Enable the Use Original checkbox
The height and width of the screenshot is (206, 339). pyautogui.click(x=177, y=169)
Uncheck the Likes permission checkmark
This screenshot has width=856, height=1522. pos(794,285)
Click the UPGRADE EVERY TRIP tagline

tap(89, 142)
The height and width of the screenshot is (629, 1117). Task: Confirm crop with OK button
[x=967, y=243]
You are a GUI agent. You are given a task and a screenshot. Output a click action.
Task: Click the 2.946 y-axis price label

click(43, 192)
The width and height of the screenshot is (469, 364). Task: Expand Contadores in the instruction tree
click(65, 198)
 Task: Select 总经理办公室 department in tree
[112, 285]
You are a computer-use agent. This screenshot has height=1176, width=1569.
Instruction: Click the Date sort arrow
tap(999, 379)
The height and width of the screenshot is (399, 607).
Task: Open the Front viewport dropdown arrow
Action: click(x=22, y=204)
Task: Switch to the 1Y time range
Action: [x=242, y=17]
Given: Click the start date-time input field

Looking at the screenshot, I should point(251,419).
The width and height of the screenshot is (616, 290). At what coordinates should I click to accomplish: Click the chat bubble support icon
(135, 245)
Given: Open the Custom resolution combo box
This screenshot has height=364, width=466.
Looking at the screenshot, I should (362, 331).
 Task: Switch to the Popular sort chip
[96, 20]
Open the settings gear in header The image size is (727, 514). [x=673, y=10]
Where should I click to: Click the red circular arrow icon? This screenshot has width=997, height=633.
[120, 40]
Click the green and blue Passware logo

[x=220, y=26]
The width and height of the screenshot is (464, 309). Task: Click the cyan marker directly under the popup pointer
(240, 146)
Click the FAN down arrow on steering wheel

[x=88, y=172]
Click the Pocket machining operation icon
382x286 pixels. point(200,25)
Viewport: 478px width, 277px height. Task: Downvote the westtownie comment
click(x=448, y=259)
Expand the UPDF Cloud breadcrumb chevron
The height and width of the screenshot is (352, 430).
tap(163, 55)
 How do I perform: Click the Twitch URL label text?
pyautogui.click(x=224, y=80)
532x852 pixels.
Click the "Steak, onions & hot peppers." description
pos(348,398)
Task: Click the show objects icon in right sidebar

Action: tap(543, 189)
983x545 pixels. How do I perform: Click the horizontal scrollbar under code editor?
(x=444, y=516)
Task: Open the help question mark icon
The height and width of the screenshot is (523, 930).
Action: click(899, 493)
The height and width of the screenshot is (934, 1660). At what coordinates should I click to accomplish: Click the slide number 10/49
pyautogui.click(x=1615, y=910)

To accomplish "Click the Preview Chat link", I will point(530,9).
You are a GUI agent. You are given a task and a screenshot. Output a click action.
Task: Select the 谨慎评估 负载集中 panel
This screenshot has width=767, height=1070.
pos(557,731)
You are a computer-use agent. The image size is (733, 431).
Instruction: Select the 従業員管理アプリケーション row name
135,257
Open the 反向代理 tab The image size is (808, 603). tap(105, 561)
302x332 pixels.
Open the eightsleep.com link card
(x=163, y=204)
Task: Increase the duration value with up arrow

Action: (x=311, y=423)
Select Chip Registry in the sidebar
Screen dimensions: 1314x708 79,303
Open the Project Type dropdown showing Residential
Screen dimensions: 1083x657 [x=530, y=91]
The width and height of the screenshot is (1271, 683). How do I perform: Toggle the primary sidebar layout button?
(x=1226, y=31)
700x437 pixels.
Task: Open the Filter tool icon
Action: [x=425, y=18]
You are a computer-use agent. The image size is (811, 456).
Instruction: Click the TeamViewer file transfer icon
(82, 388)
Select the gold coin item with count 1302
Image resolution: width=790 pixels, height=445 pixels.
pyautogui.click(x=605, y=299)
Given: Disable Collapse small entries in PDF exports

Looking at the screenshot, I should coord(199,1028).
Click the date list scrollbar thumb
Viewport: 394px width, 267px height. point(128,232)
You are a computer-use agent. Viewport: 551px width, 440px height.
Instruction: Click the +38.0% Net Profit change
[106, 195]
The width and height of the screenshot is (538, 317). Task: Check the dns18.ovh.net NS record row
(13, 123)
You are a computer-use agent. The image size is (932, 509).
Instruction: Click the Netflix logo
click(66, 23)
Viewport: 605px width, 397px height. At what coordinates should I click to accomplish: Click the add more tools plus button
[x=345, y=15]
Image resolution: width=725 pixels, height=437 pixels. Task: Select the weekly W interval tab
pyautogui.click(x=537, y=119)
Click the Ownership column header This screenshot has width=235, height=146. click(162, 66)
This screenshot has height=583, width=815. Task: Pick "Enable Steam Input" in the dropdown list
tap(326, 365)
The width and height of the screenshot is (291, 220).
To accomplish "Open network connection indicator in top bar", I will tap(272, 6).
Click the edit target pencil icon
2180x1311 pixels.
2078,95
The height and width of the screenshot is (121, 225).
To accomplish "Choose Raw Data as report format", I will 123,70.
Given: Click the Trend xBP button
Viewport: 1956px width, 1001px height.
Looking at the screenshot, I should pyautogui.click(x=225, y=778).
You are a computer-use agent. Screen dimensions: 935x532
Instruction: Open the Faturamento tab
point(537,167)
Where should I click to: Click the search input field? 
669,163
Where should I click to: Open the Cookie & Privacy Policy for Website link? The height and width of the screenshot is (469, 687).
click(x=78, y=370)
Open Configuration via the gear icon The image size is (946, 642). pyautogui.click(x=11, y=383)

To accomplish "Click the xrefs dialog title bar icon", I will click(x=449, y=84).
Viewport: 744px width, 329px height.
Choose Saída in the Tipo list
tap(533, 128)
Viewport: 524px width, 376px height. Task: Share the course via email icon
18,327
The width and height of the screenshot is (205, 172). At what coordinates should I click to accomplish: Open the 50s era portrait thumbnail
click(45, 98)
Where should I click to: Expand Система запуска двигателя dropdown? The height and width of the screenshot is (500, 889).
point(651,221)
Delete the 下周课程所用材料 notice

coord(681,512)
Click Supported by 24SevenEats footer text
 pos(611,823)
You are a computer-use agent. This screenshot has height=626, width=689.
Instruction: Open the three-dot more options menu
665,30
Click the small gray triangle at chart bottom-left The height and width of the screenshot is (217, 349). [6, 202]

### EXERCISE DIRECTIONS
Update these lines by replacing "settings gear" with "settings cog" and leaving everything else unchanged.

### RESULT OF THE TASK
Enable the Use Original checkbox
The height and width of the screenshot is (206, 339). pyautogui.click(x=177, y=169)
Uncheck the Likes permission checkmark
This screenshot has width=856, height=1522. pos(794,285)
Click the UPGRADE EVERY TRIP tagline

tap(89, 142)
The height and width of the screenshot is (629, 1117). Task: Confirm crop with OK button
[x=967, y=243]
You are a GUI agent. You are given a task and a screenshot. Output a click action.
Task: Click the 2.946 y-axis price label

click(43, 192)
The width and height of the screenshot is (469, 364). Task: Expand Contadores in the instruction tree
click(65, 198)
 Task: Select 总经理办公室 department in tree
[112, 285]
You are a computer-use agent. This screenshot has height=1176, width=1569.
Instruction: Click the Date sort arrow
tap(999, 379)
The height and width of the screenshot is (399, 607).
Task: Open the Front viewport dropdown arrow
Action: click(x=22, y=204)
Task: Switch to the 1Y time range
Action: [x=242, y=17]
Given: Click the start date-time input field

Looking at the screenshot, I should point(251,419).
The width and height of the screenshot is (616, 290). At what coordinates should I click to accomplish: Click the chat bubble support icon
(135, 245)
Given: Open the Custom resolution combo box
This screenshot has height=364, width=466.
Looking at the screenshot, I should (362, 331).
 Task: Switch to the Popular sort chip
[96, 20]
Open the settings cog in header The image size is (727, 514). [x=673, y=10]
Where should I click to: Click the red circular arrow icon? This screenshot has width=997, height=633.
[120, 40]
Click the green and blue Passware logo

[x=220, y=26]
The width and height of the screenshot is (464, 309). Task: Click the cyan marker directly under the popup pointer
(240, 146)
Click the FAN down arrow on steering wheel

[x=88, y=172]
Click the Pocket machining operation icon
382x286 pixels. point(200,25)
Viewport: 478px width, 277px height. Task: Downvote the westtownie comment
click(x=448, y=259)
Expand the UPDF Cloud breadcrumb chevron
The height and width of the screenshot is (352, 430).
tap(163, 55)
 How do I perform: Click the Twitch URL label text?
pyautogui.click(x=224, y=80)
532x852 pixels.
Click the "Steak, onions & hot peppers." description
pos(348,398)
Task: Click the show objects icon in right sidebar

Action: tap(543, 189)
983x545 pixels. How do I perform: Click the horizontal scrollbar under code editor?
(x=444, y=516)
Task: Open the help question mark icon
The height and width of the screenshot is (523, 930).
Action: click(899, 493)
The height and width of the screenshot is (934, 1660). At what coordinates should I click to accomplish: Click the slide number 10/49
pyautogui.click(x=1615, y=910)

To accomplish "Click the Preview Chat link", I will point(530,9).
You are a GUI agent. You are given a task and a screenshot. Output a click action.
Task: Select the 谨慎评估 负载集中 panel
This screenshot has width=767, height=1070.
pos(557,731)
You are a computer-use agent. The image size is (733, 431).
Instruction: Select the 従業員管理アプリケーション row name
135,257
Open the 反向代理 tab The image size is (808, 603). tap(105, 561)
302x332 pixels.
Open the eightsleep.com link card
(x=163, y=204)
Task: Increase the duration value with up arrow

Action: (x=311, y=423)
Select Chip Registry in the sidebar
Screen dimensions: 1314x708 79,303
Open the Project Type dropdown showing Residential
Screen dimensions: 1083x657 [x=530, y=91]
The width and height of the screenshot is (1271, 683). How do I perform: Toggle the primary sidebar layout button?
(x=1226, y=31)
700x437 pixels.
Task: Open the Filter tool icon
Action: [x=425, y=18]
You are a computer-use agent. The image size is (811, 456).
Instruction: Click the TeamViewer file transfer icon
(82, 388)
Select the gold coin item with count 1302
Image resolution: width=790 pixels, height=445 pixels.
pyautogui.click(x=605, y=299)
Given: Disable Collapse small entries in PDF exports

Looking at the screenshot, I should coord(199,1028).
Click the date list scrollbar thumb
Viewport: 394px width, 267px height. point(128,232)
You are a computer-use agent. Viewport: 551px width, 440px height.
Instruction: Click the +38.0% Net Profit change
[106, 195]
The width and height of the screenshot is (538, 317). Task: Check the dns18.ovh.net NS record row
(13, 123)
You are a computer-use agent. The image size is (932, 509).
Instruction: Click the Netflix logo
click(66, 23)
Viewport: 605px width, 397px height. At what coordinates should I click to accomplish: Click the add more tools plus button
[x=345, y=15]
Image resolution: width=725 pixels, height=437 pixels. Task: Select the weekly W interval tab
pyautogui.click(x=537, y=119)
Click the Ownership column header This screenshot has width=235, height=146. click(162, 66)
This screenshot has height=583, width=815. Task: Pick "Enable Steam Input" in the dropdown list
tap(326, 365)
The width and height of the screenshot is (291, 220).
To accomplish "Open network connection indicator in top bar", I will tap(272, 6).
Click the edit target pencil icon
2180x1311 pixels.
2078,95
The height and width of the screenshot is (121, 225).
To accomplish "Choose Raw Data as report format", I will 123,70.
Given: Click the Trend xBP button
Viewport: 1956px width, 1001px height.
Looking at the screenshot, I should pyautogui.click(x=225, y=778).
You are a computer-use agent. Screen dimensions: 935x532
Instruction: Open the Faturamento tab
point(537,167)
Where should I click to: Click the search input field? 
669,163
Where should I click to: Open the Cookie & Privacy Policy for Website link? The height and width of the screenshot is (469, 687).
click(x=78, y=370)
Open Configuration via the gear icon The image size is (946, 642). pyautogui.click(x=11, y=383)

To accomplish "Click the xrefs dialog title bar icon", I will click(x=449, y=84).
Viewport: 744px width, 329px height.
Choose Saída in the Tipo list
tap(533, 128)
Viewport: 524px width, 376px height. Task: Share the course via email icon
18,327
The width and height of the screenshot is (205, 172). At what coordinates should I click to accomplish: Open the 50s era portrait thumbnail
click(45, 98)
Where should I click to: Expand Система запуска двигателя dropdown? The height and width of the screenshot is (500, 889).
point(651,221)
Delete the 下周课程所用材料 notice

coord(681,512)
Click Supported by 24SevenEats footer text
 pos(611,823)
You are a computer-use agent. This screenshot has height=626, width=689.
Instruction: Open the three-dot more options menu
665,30
Click the small gray triangle at chart bottom-left The height and width of the screenshot is (217, 349). [6, 202]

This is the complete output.